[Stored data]

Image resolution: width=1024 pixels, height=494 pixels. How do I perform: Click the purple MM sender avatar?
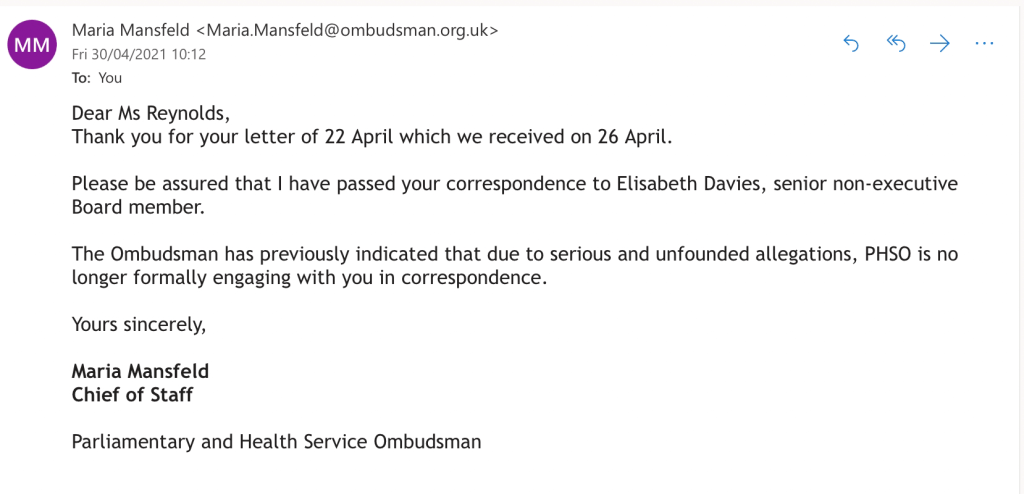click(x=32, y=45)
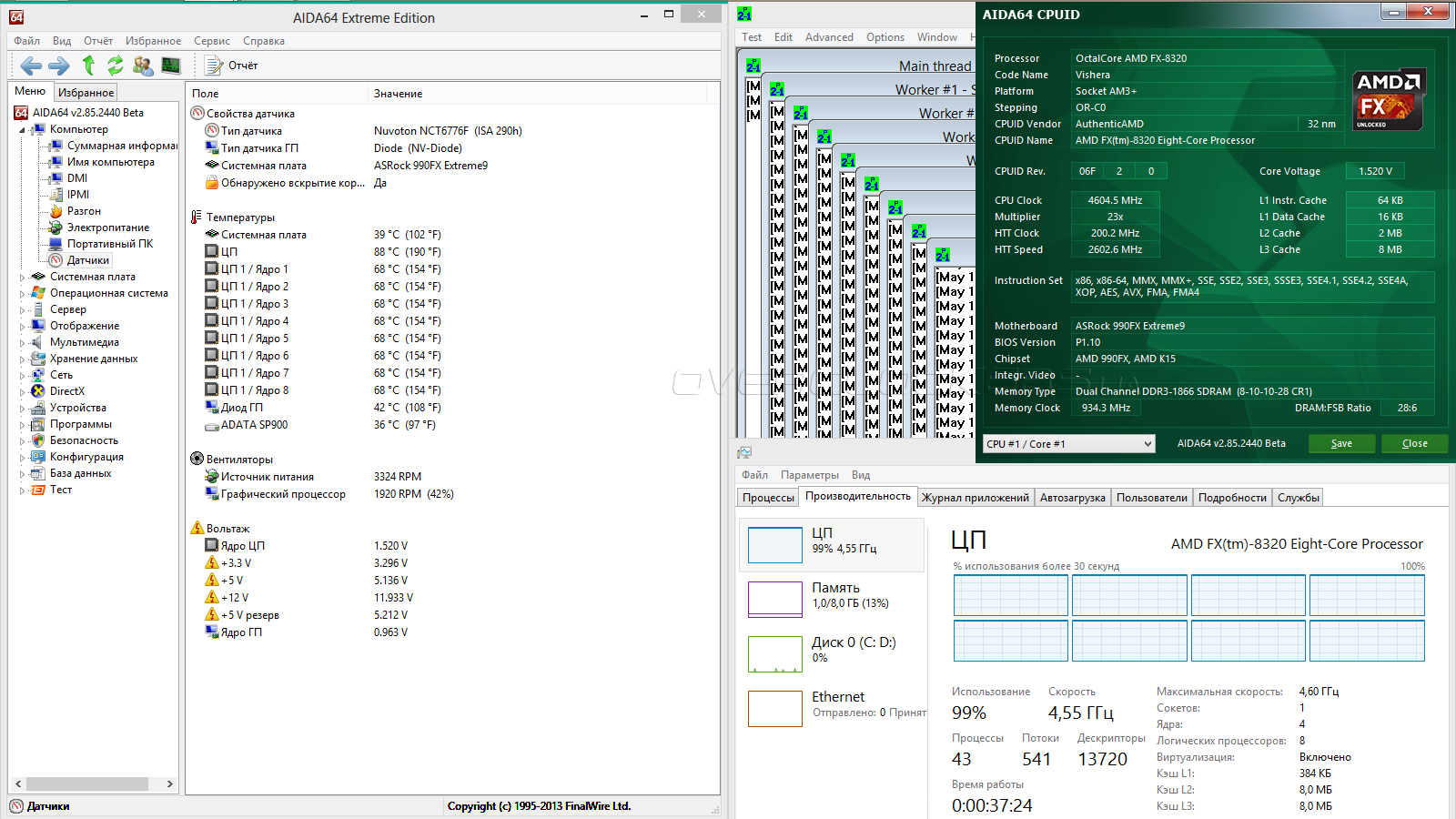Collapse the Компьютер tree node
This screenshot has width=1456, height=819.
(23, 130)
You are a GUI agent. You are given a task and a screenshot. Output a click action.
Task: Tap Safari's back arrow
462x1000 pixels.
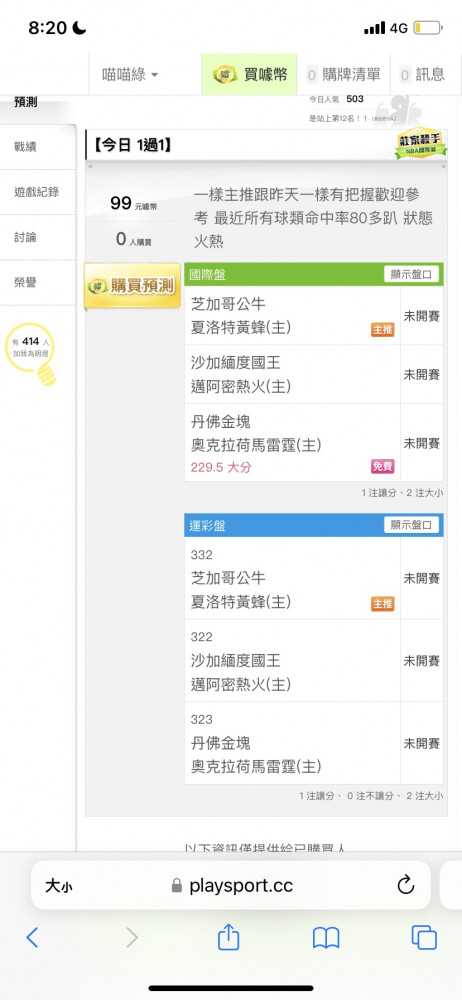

The problem: Nothing but the pictures is to be left out; repeat the data exactly.

Response box:
Image resolution: width=1024 pixels, height=494 pixels. How do I perform: Click the purple MM sender avatar?
click(x=32, y=45)
Collapse the Компьютер tree node
This screenshot has width=1456, height=819.
(23, 130)
You are a GUI agent. You are given a task and a screenshot. Output a click action.
Task: Tap Safari's back arrow
462x1000 pixels.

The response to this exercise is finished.